Text block ::
Re: Some 9.5beta2 backend processes not terminating properly?

From: Andres Freund <andres(at)anarazel(dot)de>
To: Tom Lane <tgl(at)sss(dot)pgh(dot)pa(dot)us>
Cc: Amit Kapila <amit(dot)kapila16(at)gmail(dot)com>, Petr Jelinek <petr(at)2ndquadrant(dot)com>, Shay Rojansky <roji(at)roji(dot)org>, pgsql-hackers <pgsql-hackers(at)postgresql(dot)org>
Subject: Re: Some 9.5beta2 backend processes not terminating properly?
Date: 2016-01-02 20:38:37
Message-ID: 20160102203837.owqacjmk7ceunjle@alap3.anarazel.de
Views: Raw Message | Whole Thread | Download mbox | Resend email
Thread:
Lists: pgsql-hackers

On 2016-01-02 15:11:42 -0500, Tom Lane wrote:
> Andres Freund <andres(at)anarazel(dot)de> writes:
> > I found a few more resources confirming that FD_CLOSE is edge
> > triggered. Which probably doesn't just make our code buggy when waiting
> > twice on the same socket, but probably also makes it very timing
> > dependent: As the event is only triggered when the close actually occurs
> > it's possible that we don't have any event associated with that socket:
> > We only do so for shorts amount of time in WaitLatchOrSocket() and
> > pgwin32_waitforsinglesocket().
>
> Does the timing dependence explain why we've not been able to trigger this
> by killing psql?

I think so. Possibly it'd be reproducible in psql by sending a
interrupting while executing pg_sleep(3000) or something involving the
copy protocol?

> If the bug only occurs when the client connection drops when we're not
> waiting for input, that would likely explain why nobody noticed it for
> ten months.

Yea. I think there also might also be another issue: Windows' recv() -
which we're not using, but I don't see differing documentation for
WSARecv() - returns 0 bytes if a socket was closed 'gracefully',
i.e. shutdown(SD_SEND) was called on the client side (similar to
unix' recv).

pgwin32_recv() converts a 0 byte return from WSARecv() into
if (pgwin32_noblock)

Raw data ::

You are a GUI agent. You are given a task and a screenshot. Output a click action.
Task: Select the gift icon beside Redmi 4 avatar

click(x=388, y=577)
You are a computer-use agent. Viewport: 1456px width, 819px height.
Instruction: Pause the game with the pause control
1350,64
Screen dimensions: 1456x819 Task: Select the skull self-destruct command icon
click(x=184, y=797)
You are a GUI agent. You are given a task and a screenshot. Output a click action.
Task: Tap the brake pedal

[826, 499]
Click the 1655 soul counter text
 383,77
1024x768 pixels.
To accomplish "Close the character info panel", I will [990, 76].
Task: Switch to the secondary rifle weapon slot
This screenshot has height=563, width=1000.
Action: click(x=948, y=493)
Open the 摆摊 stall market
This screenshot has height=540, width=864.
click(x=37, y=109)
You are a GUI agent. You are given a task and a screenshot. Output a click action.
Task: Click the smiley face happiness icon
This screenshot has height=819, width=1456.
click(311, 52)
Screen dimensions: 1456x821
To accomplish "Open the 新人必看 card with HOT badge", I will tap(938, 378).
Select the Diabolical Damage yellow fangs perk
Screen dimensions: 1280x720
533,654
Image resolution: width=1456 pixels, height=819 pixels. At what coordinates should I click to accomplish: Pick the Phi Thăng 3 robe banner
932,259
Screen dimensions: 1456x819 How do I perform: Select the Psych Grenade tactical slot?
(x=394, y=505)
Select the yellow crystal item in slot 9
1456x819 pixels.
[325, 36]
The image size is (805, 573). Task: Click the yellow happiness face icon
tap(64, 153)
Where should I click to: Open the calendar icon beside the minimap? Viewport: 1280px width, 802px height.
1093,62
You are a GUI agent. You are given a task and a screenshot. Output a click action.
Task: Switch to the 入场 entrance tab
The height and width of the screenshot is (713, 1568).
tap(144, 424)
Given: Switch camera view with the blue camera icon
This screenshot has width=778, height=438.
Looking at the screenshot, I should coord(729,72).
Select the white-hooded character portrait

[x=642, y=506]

Exercise objective :: Please continue the mailing-list reply about 9.5beta2 backend processes not terminating properly, picking up right after its last line. The listing plays no part in what comes next.

Answer for the task ::
{
/*
* No data received, and we are in "emulated non-blocking mode", so
* return indicating that we'd block if we were to continue.
*/
errno = EWOULDBLOCK;
return -1;
}

which would explain why we'd eat the FD_CLOSE and then just continue
waiting...

That seems like a pretty straight forward bug. But it hinges on the
client side calling shutdown() on the socket. I don't know enough about
.net's internals to judge wether it does so. I've traced things far
enough to find
"Disposing a Stream object flushes any buffered data, and essentially
calls the Flush method for you. Dispose also releases operating system
resources such as file handles, network connections, or memory used for
any internal buffering. The BufferedStream class provides the capability
of wrapping a buffered stream around another stream in order to improve
read and write performance."
https://msdn.microsoft.com/en-us/library/system.io.stream%28v=vs.110%29.aspx

which'd plausibly use shutdown().

Andres

In response to

Responses

Browse pgsql-hackers by date

  From Date Subject
Next Message Brar Piening 2016-01-02 21:25:31 Re: Some 9.5beta2 backend processes not terminating properly?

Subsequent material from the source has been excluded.